_TASK DESCRIPTION:_
Please rewrite the lines of the material from the one containing "This screenshot has width=1680, height=900." through the end, inclusive, changing "star-icon" to "bookmark-icon" and keeping everything else the same. Omit the pictures from your answer.

_SUPPLIED INFORMATION:_
--
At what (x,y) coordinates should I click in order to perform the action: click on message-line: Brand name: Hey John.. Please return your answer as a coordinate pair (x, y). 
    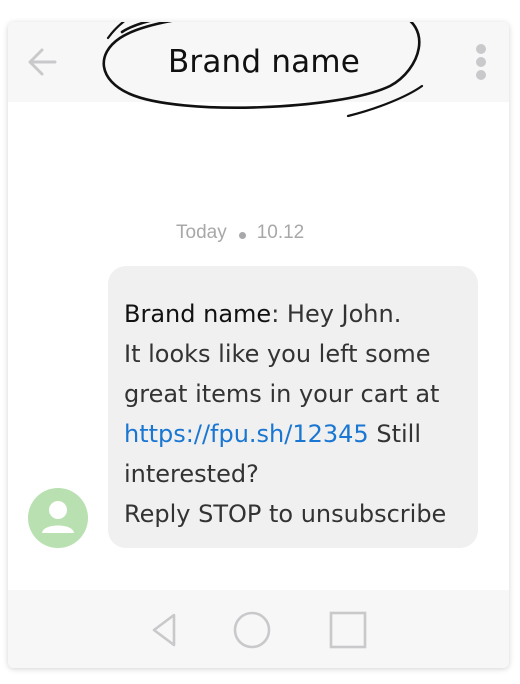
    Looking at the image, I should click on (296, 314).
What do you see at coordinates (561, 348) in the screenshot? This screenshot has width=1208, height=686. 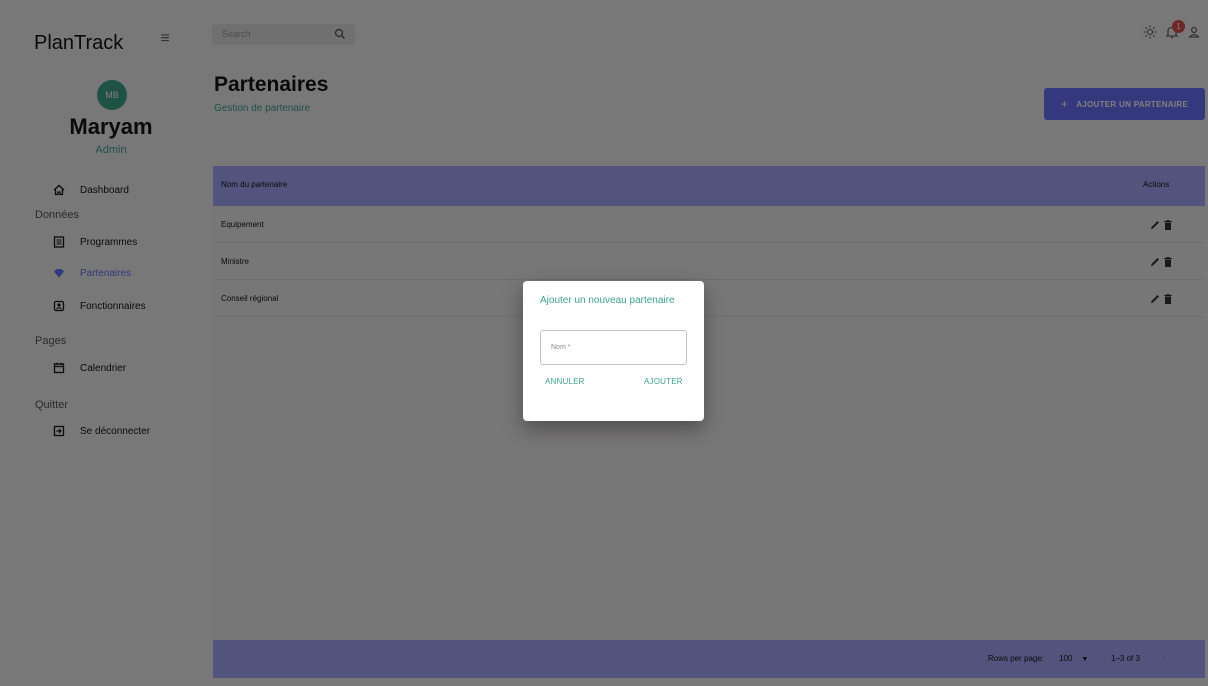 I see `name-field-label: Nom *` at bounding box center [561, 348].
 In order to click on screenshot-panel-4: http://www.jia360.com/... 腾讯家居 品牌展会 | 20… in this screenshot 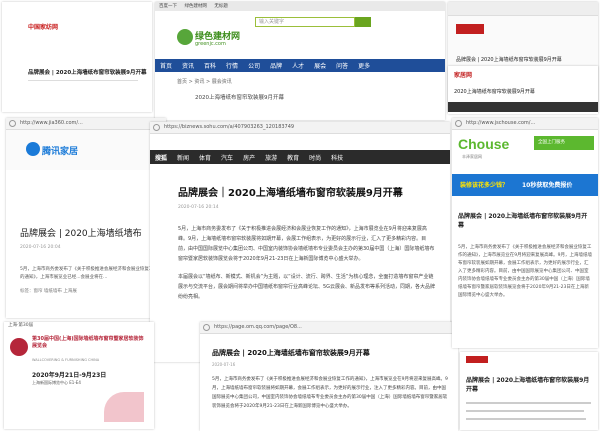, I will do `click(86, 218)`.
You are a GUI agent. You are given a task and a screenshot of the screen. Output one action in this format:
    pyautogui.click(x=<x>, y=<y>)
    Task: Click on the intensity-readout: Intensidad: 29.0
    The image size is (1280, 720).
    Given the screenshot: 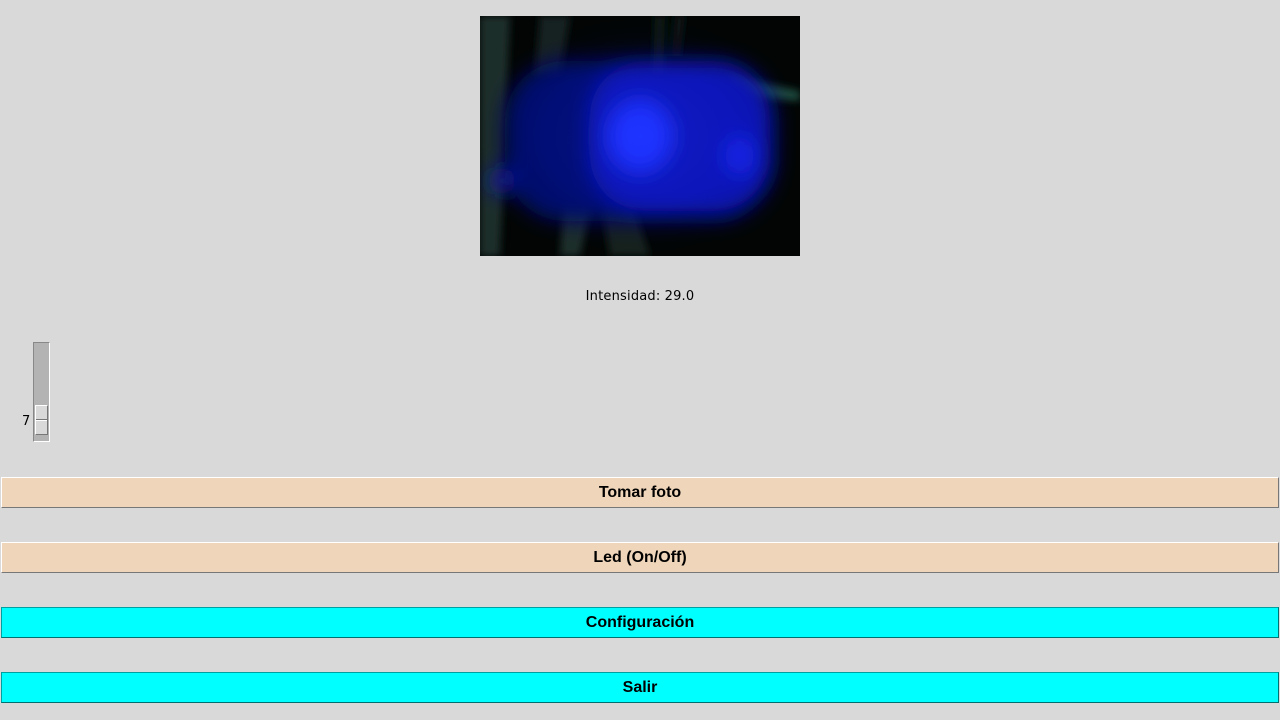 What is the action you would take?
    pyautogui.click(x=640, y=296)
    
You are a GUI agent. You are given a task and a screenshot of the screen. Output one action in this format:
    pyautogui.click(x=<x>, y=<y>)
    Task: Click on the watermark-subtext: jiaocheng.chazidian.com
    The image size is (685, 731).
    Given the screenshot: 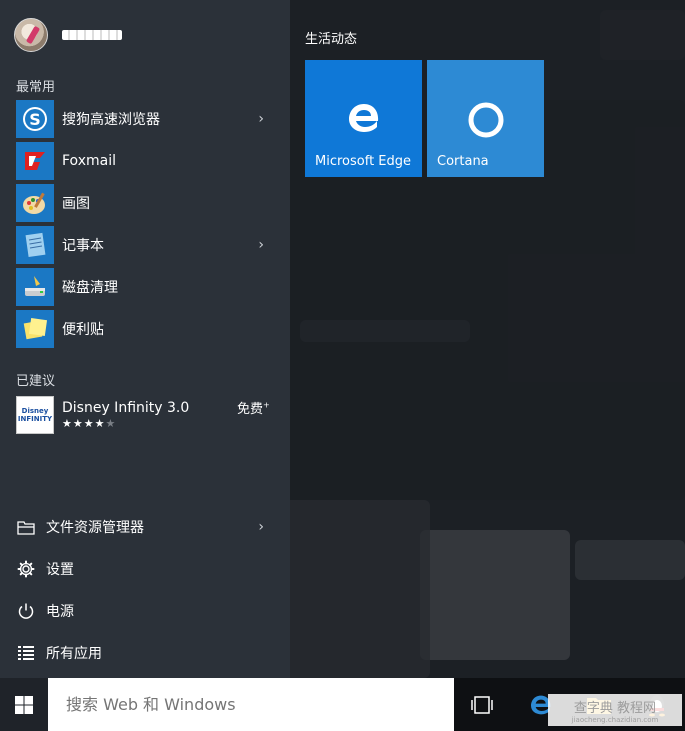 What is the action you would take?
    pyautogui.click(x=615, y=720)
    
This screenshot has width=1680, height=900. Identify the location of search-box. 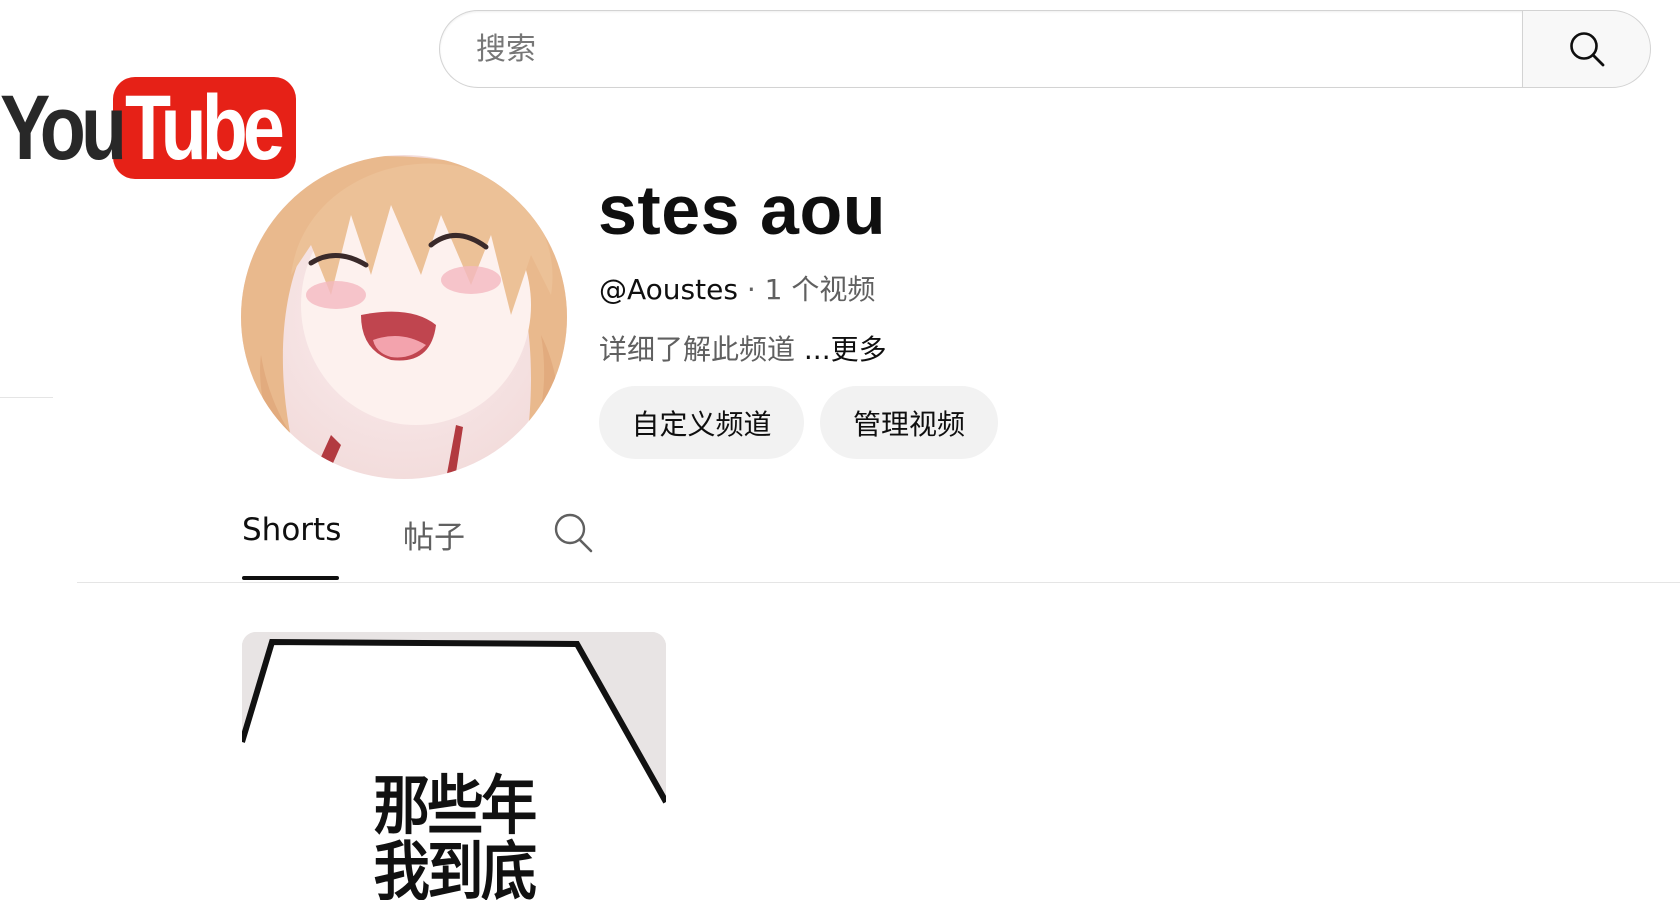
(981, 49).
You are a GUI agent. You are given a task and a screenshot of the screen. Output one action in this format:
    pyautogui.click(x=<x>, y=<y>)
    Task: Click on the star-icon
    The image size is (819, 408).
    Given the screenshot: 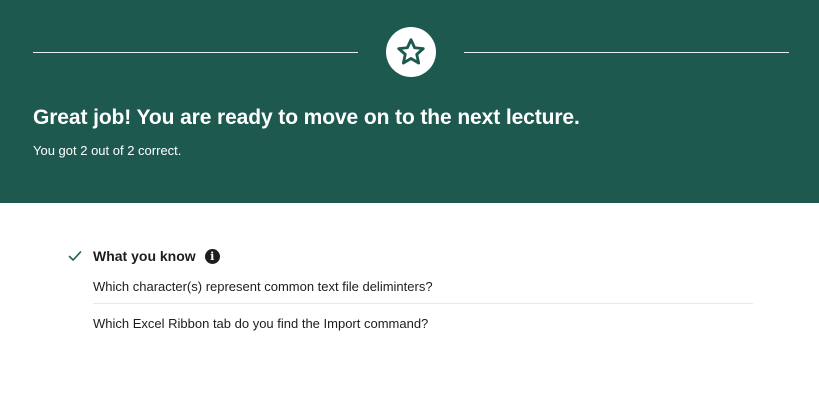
--
_SOLUTION:_
This screenshot has width=1680, height=900. Identify the location of search-box. 
(981, 49).
You are a GUI agent. You are given a task and a screenshot of the screen. Output one action in this format:
    pyautogui.click(x=<x>, y=<y>)
    Task: Click on the bookmark-icon
    The image size is (819, 408).
    Given the screenshot: 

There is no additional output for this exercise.